Дикая Кошка поднял свою голову и заплакал.
О, подарите мне землю, много земли
под усыпанным звездами небом.
Не лишайте меня свободы».
Спасибо, Рик.
Покажите своим детям, чего вы стоите
Потому что я не смогла бы
остановиться для Смерти,
Она любезно остановилась для меня.
Эти первые строки поэмы Эмили Дикинсон пришли мне в голову в тот момент, когда телефонный звонок сообщил мне, что Астрид умерла от разрыва аневризмы. Астрид умерла? Невозможно. Жизненные силы Астрид были неиссякаемы, она справлялась с кризисами и трагедиями, следующими одни за другими, и продолжала идти дальше. Такая безгранично бурлящая энергия. И теперь навсегда в покое? Нет, я никак не мог удержать эту мысль в голове.

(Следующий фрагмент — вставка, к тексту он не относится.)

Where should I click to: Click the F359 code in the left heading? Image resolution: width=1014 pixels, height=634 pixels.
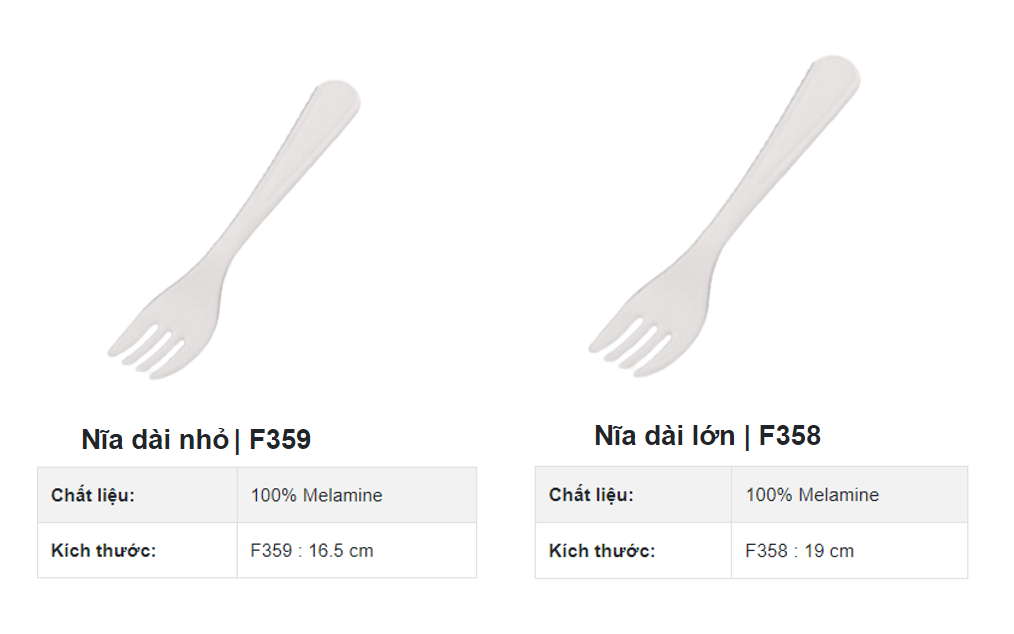coord(280,440)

Астрид была психотерапевтом и более десяти лет обращалась ко мне и как к супервизору, и как к специалисту. Мы выросли неподалеку. Когда её семья прислала электронное сообщение, в котором говорилось, что «празднование жизни» Астрид состоится через две недели в местном общинном центре, я, не раздумывая, его принял. В назначенный день я надел строгий костюм, что случается со мной, истинным уроженцем Калифорнии, крайне редко, и приехал точно в полдень. Как и всех остальных двухсот гостей, меня встретили шампанским и закусками. Никаких цветов и отсутствие черного цвета. Никаких слез или скорбных лиц. За исключением меня, никто не надел костюм и галстук. Вскоре, пробираясь сквозь толпу, появился ребенок с мегафоном в руках, вероятно один из внуков Астрид, и объявил: «Пожалуйста, займите свои места. Прощание начинается».

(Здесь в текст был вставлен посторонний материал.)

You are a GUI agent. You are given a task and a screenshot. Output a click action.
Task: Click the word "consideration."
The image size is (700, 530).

Затем мы смотрели безупречное видео на сорок пять минут, прославляющее жизнь Астрид. Оно незаметно провело нас по этапам ее жизни. Сначала на экране появился ребенок на руках у отца, она сняла его очки и с ликованием размахивала ими. Затем, в ускоряющейся последовательности, мы видели первые шаги Астрид к матери, вытянувшей навстречу руки; Астрид, играющую в «приколи ослику хвост»; Астрид-подростка, занимающуюся серфингом на солнечном пляже на Гавайях; Астрид на выпускном в колледже Вассара; Астрид-невесту на последней своей свадьбе (она трижды выходила замуж); несколько снимков беременной и лучезарно улыбающейся Астрид; Астрид, играющую с детьми в Фрисби, и затем душераздирающий финал, из-за которого у меня на глаза навернулись слезы: Астрид, весело пританцовывающую с шестилетним внуком в вечер накануне внезапной смерти. Когда фильм закончился, мы тихо сидели в темноте. Мне было жаль, что включили свет, так как теперь никто не знал, что делать. Один самоуверенный смельчак захлопал, и вскоре большая часть присутствующих к нему присоединилась. Я почувствовал, что мне не хватает традиционного религиозного ритуала — очень редкое для меня настроение. Я скучал по успокаивающему знакомому ритму и упорядоченной последовательности событий, проводимых священником и раввинами. Что делать человеку на неудавшихся похоронах, которые начинаются с подачи шампанского и закусок и на которых нет места слезам?